We determine the extrema of a function $z(x,y)=3x^2+2xy+\frac{1}{3}y^3$. We first have to find the stationary points. Hence, we have to find all the points $(x,y)$ such that the first-order partial derivatives $z'_x(x,y)$ and $z'_y(x,y)$ are both equal to zero.

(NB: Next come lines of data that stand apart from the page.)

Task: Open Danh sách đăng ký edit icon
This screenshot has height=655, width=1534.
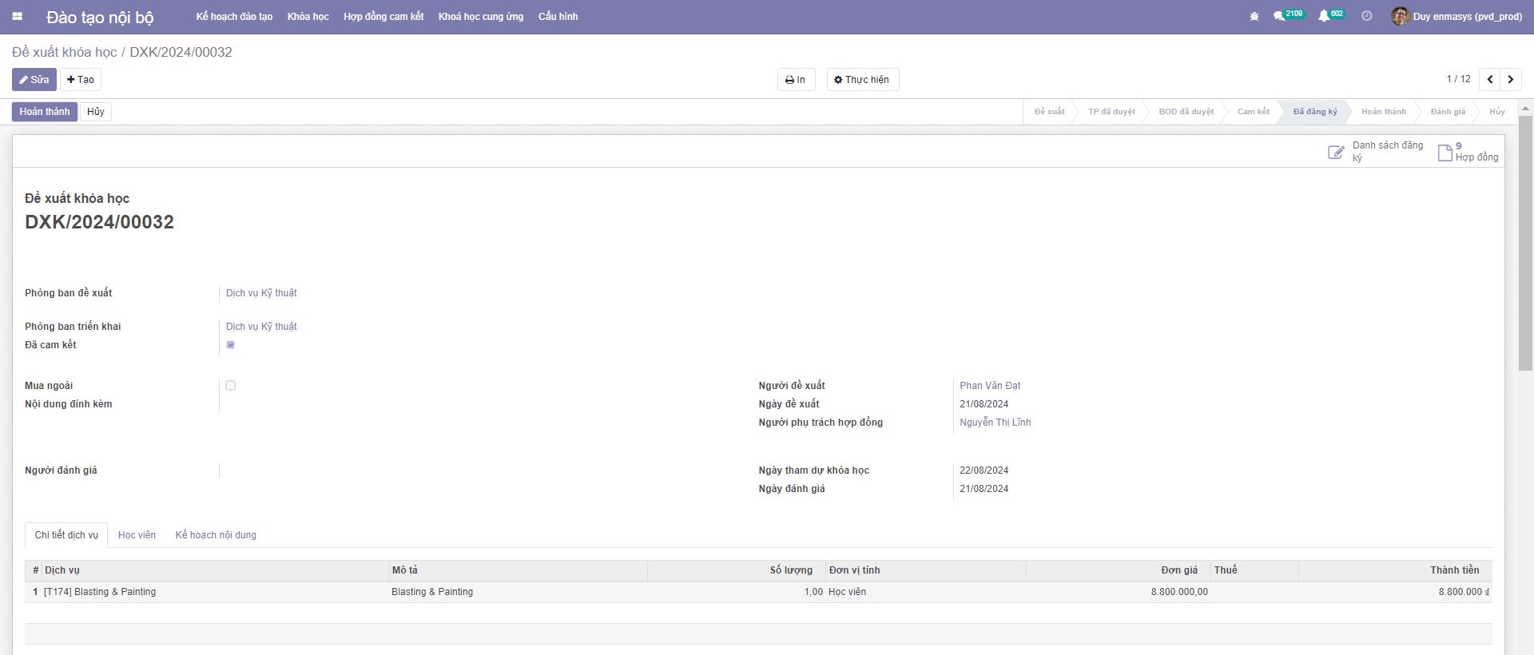Action: [x=1336, y=152]
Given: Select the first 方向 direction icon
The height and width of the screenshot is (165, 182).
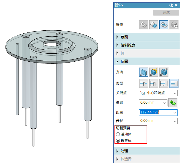Looking at the screenshot, I should pos(144,72).
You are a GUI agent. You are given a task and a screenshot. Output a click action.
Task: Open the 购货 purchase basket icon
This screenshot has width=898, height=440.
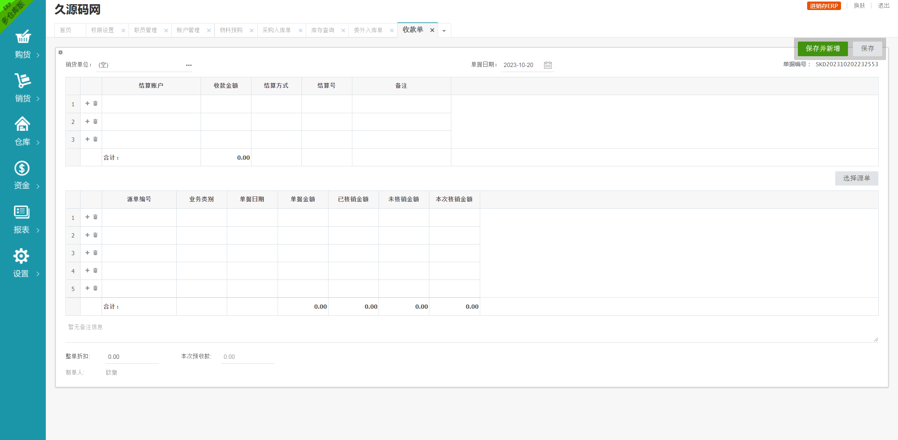point(23,37)
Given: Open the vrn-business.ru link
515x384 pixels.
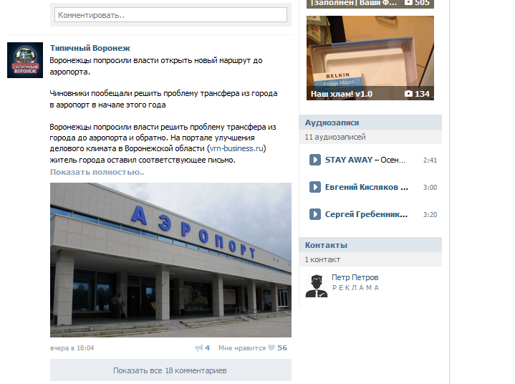Looking at the screenshot, I should coord(236,148).
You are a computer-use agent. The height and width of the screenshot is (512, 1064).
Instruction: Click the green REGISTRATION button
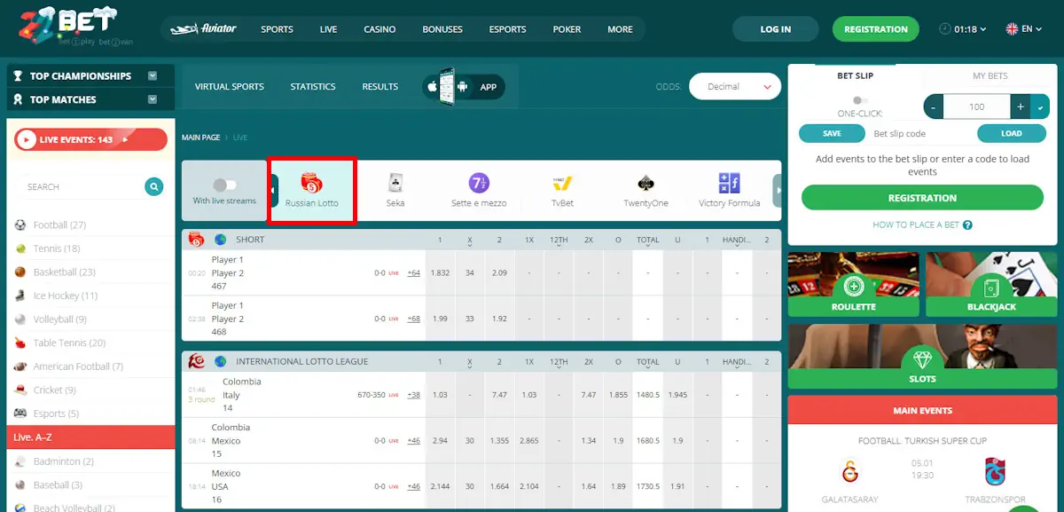[x=876, y=28]
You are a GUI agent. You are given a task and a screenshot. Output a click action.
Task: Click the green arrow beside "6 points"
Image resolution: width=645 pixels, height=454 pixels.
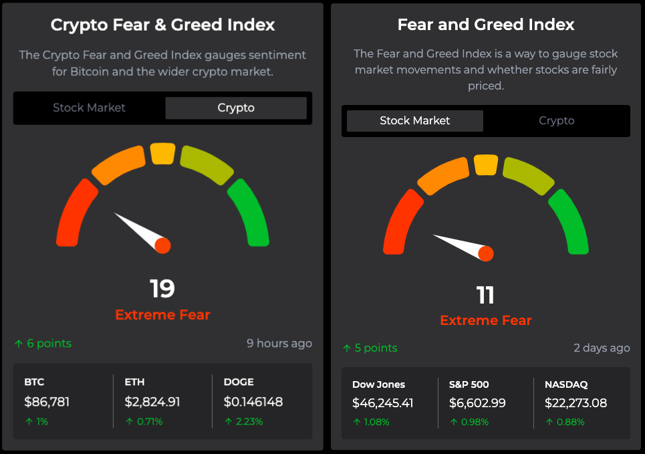17,343
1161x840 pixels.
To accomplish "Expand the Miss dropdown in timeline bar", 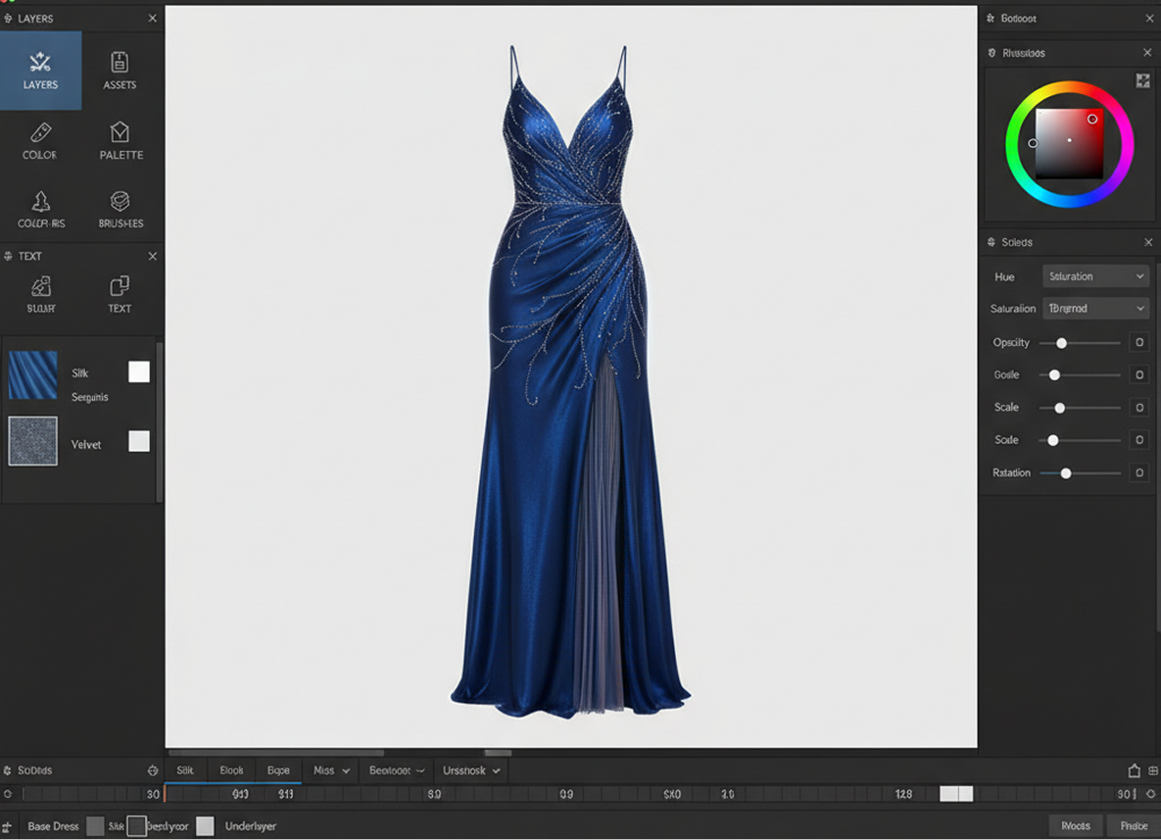I will pos(331,771).
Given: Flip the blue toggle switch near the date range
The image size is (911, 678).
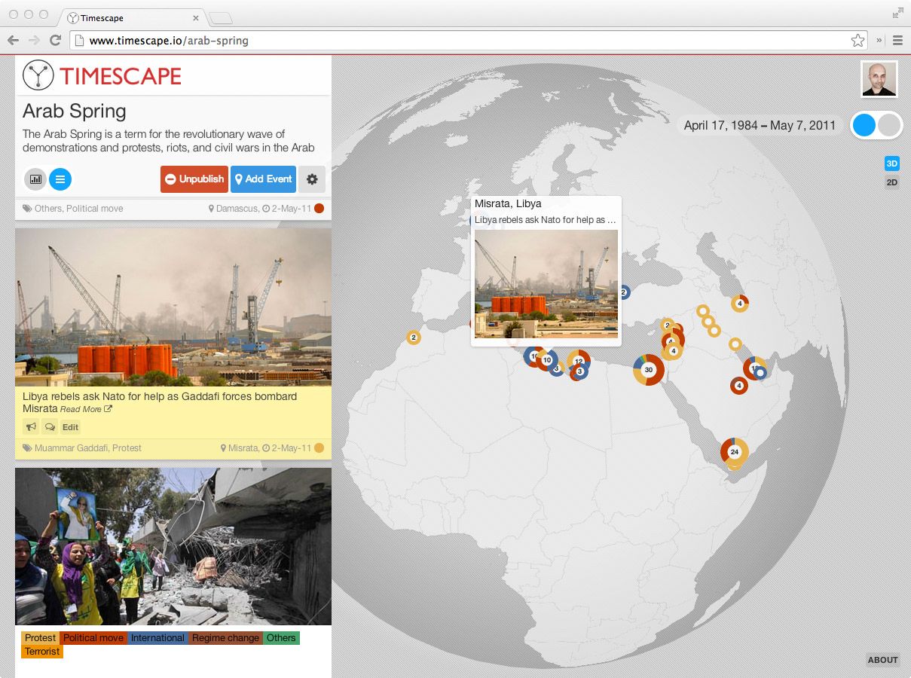Looking at the screenshot, I should 864,125.

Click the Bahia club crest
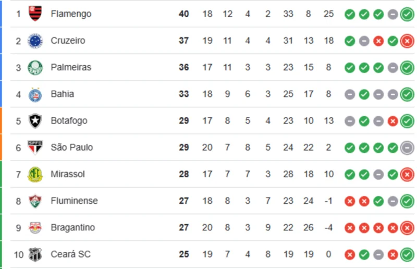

This gives the system
$$\left\{ \begin{array}{lr} z'_x(x,y)=6x+2y=0 & (1)\\z'_y(x,y)=2x+y^2=0 & (2)\end{array} \right.$$

To simplify this system we subtract equation 1 three times from equation 2. This gives the system
$$\left\{ \begin{array}{lr} 2y-3y^2=0& (1)\\2x+y^2=0& (2) \end{array} \right.$$

We can simplify this system by rewriting the equations to
$$\left\{ \begin{array}{lr} 2y(1-\frac{3}{2}y)=0& (1)\\x=-\frac{1}{2}y^2& (2) \end{array} \right.$$

From equation 1 it follows that $y=0$ or $y=\frac{2}{3}$. When we plug these values into equation 2, then we find that $x=0$ or $x=-\frac{2}{9}$. The stationary points of $z(x,y)$ are therefore $(x,y)=(0,0)$ and $(x,y)=(-\frac{2}{9},\frac{2}{3})$.

To determine whether these stationary points are extrema we have to plug these points into the criterion function. From $z''_{xx}(x,y)=6$, $z''_{yy}(x,y)=2y$ and $z''_{xy}(x,y)=z''_{yx}(x,y)=2$ it follows that this function is given by
$$C(x,y)=12y-4.$$

Plugging $(0,0)$ into this function gives $C(0,0)=-4<0$, which means that according to the second-order condition the point $(0,0)$ is a saddle point.
Plugging $(-\frac{2}{9},\frac{2}{3})$ into the criterion function gives $C(-\frac{2}{9},\frac{2}{3})=4>0$. Moreover, $z''_{xx}(-\frac{2}{9},\frac{2}{3})=6>0$, which means by the second-order condition that $(-\frac{2}{9},\frac{2}{3})$ is a minimum location.